As a small business owner, you are often faced with serious issues that can affect the future success of your company. In addition to economic ups and downs, cyber fraud represents a growing issue for your company to contend with. Every day another breach is unveiled (Target, Neiman Marcus, Blue Cross Blue Shield, PF Chang’s to name a few). If you find yourself as a victim of cybercrime, chances are it is game-over. However, it is not uncommon for small businesses leaders to feel they are too small to attract the attention of a cyber-criminal. According to the National Cyber Security Alliance, 77% of small businesses (less than 250 employees) think their company is safe without having implemented many common practices to reduce risks. At the same time, the study showed that 60% of small businesses close within six months of experiencing a data breach!
Consider this real world example. Say an employee in your accounting department receives an email from the president of the company instructing them to send a $300,000 wire to an out of state account for an urgent matter. Of course, the employee wants to help out the Company President, but the whole matter is a fraud. Could your business withstand a $300,000 loss? According to the FBI’s Internet Crime Complaint Center (IC3), such social engineering attacks represent significant losses. In 2014, the IC3 received 2,417 Business E-mail compromise complaints with a total reported loss of $226 million dollars.
So, what steps should I take to protect my small business? Those steps should involve both your technology assets and your employees.
Secure Your Systems!
- Patch Your Systems: Keep all applications and operating system up-to-date. This includes Microsoft patches for Windows systems but also patch Adobe and Java applications.
- Prohibit Casual Browsing on Critical Systems: Systems that are used for processing payments, payroll, and client information should be prohibited from accessing personal email, social media, and general browsing. If Internet access is provided, restrict that access to only the sites necessary to perform business functions.
- Keep Antivirus Up-To-Date: keep antivirus programs and signatures up-to-date.
- Whitelist Applications: The process of whitelisting applications allows only the applications that you specify to run. If malicious software is introduced, this process should prohibited from executing.

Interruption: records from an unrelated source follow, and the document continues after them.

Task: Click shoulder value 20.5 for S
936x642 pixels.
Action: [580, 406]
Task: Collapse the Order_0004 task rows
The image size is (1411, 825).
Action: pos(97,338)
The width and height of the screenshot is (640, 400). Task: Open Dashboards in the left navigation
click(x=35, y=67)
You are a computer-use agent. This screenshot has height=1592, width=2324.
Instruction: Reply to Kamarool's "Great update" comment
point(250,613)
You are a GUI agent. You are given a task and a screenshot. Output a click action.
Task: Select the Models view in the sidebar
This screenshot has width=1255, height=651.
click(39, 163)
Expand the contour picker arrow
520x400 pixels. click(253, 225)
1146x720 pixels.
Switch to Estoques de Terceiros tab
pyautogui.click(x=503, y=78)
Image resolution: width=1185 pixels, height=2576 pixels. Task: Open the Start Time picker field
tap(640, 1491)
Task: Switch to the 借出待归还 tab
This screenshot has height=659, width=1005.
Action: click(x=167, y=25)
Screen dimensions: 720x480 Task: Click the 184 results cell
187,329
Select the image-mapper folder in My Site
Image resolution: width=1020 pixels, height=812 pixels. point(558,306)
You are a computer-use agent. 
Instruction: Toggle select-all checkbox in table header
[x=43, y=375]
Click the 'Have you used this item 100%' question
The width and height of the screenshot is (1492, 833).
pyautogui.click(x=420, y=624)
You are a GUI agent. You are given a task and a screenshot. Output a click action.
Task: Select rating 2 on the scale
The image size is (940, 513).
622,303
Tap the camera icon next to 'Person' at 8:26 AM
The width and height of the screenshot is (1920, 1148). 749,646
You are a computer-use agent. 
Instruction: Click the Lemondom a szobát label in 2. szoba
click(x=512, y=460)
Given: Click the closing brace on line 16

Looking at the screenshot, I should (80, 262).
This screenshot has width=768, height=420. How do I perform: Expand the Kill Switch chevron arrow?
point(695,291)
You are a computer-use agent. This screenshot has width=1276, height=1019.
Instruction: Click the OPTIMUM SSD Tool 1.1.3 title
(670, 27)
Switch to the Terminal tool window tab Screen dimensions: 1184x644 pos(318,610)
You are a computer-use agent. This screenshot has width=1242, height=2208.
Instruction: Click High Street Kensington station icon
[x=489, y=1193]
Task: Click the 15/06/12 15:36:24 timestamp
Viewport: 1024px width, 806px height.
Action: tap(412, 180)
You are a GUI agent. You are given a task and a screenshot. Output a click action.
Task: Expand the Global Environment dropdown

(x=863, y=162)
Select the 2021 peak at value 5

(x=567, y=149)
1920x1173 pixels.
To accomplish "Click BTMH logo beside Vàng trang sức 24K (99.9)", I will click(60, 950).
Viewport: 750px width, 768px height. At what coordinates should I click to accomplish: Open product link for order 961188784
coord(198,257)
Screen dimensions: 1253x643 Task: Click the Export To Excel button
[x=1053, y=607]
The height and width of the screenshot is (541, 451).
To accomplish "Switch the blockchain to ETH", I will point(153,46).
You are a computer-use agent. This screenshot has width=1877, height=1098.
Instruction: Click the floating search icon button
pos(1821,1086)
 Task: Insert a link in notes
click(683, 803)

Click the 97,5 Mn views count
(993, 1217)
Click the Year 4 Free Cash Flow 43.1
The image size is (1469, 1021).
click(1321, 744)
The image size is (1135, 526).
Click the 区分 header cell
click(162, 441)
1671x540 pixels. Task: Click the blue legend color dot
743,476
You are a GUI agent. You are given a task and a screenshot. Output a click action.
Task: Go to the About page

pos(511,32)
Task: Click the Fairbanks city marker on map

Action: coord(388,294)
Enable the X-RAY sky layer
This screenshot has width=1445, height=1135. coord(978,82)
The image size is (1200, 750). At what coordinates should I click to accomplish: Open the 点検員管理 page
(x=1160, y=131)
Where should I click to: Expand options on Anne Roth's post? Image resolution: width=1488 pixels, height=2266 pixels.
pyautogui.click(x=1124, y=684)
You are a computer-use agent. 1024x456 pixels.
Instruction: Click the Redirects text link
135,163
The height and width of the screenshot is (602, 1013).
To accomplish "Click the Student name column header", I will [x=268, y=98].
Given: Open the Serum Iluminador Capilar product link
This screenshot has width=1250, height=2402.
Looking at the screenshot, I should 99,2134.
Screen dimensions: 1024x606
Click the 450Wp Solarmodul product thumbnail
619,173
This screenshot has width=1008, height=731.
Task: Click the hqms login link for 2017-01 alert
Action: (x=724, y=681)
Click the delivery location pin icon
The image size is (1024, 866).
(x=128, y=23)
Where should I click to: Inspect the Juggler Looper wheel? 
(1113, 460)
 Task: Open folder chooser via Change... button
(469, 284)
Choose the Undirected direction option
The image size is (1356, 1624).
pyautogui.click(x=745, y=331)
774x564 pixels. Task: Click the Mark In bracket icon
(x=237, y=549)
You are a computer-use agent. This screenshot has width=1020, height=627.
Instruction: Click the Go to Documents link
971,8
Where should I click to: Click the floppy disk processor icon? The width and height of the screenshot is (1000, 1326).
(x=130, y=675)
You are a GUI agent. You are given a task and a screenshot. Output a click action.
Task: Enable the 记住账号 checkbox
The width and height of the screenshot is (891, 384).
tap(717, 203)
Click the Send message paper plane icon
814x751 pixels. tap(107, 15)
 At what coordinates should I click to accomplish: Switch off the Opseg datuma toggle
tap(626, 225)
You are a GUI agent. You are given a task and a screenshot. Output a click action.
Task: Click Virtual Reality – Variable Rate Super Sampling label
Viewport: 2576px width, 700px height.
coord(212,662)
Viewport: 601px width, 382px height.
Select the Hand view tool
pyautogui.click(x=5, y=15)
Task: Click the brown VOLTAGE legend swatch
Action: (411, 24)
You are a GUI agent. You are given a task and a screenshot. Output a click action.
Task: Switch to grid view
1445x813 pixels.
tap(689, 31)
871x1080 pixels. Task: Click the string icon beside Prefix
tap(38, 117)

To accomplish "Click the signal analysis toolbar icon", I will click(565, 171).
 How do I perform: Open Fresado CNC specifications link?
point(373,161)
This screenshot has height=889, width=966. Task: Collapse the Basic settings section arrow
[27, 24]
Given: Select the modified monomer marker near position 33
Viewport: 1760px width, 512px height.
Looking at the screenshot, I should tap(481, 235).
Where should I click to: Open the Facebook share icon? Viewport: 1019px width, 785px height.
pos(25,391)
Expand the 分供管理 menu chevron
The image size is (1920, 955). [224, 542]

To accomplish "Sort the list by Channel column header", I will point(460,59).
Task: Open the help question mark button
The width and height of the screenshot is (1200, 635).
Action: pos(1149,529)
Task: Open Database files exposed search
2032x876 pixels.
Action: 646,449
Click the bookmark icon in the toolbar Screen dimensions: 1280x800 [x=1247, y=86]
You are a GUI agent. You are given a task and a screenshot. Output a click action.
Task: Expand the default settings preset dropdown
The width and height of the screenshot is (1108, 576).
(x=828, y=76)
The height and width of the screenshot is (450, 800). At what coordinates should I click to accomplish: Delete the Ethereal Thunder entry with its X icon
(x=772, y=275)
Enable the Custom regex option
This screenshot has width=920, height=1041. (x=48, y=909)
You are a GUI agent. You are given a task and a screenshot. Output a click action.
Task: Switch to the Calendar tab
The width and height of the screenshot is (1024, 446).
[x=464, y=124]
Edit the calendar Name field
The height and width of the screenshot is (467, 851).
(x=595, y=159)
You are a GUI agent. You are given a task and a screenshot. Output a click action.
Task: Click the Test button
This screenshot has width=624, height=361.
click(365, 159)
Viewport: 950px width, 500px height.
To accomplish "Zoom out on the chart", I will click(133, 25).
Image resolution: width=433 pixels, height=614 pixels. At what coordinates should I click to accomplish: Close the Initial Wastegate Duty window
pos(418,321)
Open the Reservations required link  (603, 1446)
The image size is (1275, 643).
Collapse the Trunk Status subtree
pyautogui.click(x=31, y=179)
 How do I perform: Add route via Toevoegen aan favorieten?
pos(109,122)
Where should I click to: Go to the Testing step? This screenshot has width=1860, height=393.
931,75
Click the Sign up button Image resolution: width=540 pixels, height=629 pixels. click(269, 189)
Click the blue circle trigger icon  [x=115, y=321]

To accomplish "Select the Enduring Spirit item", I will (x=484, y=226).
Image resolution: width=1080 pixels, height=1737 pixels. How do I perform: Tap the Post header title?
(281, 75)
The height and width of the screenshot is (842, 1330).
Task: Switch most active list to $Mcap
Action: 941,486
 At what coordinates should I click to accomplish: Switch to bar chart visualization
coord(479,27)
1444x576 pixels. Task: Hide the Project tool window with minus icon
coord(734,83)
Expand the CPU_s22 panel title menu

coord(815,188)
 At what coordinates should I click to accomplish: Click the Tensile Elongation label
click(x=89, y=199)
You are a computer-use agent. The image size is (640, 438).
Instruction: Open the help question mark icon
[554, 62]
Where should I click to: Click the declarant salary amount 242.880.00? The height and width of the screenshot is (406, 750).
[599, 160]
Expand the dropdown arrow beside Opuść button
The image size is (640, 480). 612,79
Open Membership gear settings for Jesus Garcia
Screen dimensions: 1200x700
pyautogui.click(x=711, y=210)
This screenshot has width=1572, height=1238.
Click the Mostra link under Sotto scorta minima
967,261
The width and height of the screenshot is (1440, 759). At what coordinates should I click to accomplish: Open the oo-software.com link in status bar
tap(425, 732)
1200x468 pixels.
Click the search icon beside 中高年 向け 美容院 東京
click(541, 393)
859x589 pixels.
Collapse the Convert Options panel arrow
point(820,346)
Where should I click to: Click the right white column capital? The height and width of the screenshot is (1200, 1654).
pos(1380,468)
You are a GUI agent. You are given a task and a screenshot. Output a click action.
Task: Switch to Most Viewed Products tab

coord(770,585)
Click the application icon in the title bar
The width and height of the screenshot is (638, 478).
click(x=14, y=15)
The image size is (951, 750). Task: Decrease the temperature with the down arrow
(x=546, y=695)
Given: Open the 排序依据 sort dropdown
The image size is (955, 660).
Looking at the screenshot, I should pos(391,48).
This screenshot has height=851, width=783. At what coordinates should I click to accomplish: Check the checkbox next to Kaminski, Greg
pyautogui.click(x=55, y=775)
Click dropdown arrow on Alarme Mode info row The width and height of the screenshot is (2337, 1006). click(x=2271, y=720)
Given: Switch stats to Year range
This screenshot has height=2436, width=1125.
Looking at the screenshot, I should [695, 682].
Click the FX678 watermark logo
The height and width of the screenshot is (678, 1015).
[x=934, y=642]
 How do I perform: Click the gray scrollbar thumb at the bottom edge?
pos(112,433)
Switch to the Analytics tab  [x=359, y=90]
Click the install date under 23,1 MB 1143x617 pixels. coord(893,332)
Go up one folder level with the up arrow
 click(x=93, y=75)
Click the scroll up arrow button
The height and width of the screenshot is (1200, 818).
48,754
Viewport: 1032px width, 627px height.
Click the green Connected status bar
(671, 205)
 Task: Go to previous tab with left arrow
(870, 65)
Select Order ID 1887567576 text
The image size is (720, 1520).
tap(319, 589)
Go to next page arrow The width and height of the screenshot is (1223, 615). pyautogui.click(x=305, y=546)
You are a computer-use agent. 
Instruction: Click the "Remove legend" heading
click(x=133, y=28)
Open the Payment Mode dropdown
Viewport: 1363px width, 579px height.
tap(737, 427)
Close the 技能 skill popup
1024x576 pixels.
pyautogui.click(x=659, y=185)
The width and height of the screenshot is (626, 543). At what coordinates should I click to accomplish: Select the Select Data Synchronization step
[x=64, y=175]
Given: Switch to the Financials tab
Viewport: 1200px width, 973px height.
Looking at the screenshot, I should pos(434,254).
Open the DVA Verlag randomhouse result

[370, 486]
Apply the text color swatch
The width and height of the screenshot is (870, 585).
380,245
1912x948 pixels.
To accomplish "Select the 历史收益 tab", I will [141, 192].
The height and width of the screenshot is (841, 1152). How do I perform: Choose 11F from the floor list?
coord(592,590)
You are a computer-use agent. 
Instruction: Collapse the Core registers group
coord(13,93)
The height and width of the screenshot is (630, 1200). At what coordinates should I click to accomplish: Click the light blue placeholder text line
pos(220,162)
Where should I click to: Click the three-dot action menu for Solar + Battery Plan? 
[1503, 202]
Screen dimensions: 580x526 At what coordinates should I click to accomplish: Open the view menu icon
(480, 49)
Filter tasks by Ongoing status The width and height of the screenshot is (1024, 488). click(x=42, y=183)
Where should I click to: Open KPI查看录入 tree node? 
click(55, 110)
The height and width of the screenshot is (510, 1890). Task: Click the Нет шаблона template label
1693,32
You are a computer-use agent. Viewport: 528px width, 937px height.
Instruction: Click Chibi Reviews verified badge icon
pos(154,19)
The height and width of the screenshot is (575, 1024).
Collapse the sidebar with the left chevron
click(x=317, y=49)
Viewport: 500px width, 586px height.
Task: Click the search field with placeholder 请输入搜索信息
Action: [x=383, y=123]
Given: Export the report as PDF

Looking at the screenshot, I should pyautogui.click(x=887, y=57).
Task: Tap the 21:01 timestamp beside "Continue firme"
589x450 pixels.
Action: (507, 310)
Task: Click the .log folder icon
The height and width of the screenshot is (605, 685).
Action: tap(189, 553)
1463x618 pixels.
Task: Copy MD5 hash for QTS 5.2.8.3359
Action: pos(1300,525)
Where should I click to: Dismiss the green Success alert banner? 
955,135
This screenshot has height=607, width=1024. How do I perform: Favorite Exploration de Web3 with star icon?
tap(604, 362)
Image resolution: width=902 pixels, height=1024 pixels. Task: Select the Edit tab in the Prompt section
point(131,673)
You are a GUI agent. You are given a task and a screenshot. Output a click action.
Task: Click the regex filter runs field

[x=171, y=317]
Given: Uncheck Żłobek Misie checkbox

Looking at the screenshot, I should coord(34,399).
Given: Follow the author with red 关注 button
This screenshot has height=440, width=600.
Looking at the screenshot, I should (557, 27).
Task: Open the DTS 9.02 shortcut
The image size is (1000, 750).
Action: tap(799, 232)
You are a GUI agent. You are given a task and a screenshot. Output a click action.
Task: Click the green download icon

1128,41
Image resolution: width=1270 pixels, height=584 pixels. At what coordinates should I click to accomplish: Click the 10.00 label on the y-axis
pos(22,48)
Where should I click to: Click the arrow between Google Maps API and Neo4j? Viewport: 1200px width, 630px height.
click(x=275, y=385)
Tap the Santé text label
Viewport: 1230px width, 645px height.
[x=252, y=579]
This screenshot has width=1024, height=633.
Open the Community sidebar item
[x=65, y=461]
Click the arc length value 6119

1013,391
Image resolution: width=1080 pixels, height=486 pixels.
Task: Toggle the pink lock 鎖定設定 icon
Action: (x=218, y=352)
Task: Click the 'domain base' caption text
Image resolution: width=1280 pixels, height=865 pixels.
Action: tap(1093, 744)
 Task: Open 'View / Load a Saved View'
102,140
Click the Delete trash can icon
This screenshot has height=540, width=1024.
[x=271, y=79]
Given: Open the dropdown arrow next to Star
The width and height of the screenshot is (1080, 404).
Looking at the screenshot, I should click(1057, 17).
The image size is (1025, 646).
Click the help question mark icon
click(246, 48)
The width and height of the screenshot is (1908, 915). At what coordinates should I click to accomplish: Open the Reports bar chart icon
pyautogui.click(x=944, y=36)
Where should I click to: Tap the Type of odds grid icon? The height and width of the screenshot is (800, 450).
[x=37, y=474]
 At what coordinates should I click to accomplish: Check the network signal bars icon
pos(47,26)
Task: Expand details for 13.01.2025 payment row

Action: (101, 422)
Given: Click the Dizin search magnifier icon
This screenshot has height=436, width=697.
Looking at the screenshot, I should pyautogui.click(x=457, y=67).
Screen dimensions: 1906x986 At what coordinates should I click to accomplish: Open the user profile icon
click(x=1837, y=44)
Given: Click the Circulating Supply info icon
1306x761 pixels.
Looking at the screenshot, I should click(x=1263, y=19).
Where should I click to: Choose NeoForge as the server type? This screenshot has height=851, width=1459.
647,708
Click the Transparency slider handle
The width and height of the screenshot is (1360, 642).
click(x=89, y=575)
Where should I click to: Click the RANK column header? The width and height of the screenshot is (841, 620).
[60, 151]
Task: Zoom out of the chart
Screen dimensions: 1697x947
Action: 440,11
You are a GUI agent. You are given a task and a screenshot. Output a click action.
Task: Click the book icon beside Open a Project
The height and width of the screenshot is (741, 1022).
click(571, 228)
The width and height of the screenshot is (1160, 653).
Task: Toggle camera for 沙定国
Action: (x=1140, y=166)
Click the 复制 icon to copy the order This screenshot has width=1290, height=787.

- Implement Firewalls: Implement firewalls on every computer, not just your network perimeter. This helps stops the spread of malware inside your organization if compromised.
- System Backups: Create and test encrypted system backups with off-site storage. In the event of a disaster whether it be from a cyber attack or a natural disaster systems can be recovered from the last good backups.
- Implement Information Security Policy: that lets all employees understand their obligations and role in protecting the company.
- Implement Security Awareness Training: that includes how to identify phishing and social engineering attacks.
- Conduct Background Checks: on new hires as a condition of employment. Insider losses represent a significant component of risk.
These are minimal steps to aid in securing your small business. Some companies have additional regulatory requirements like PCI and HIPAA, which require implementation of much stricter standards. No doubt the process can seem overwhelming, but there’s no reason to go-it-alone. Seek the assistance of a certified information security firm to help you avoid costly mistakes while lowering your risk or cyber fraud.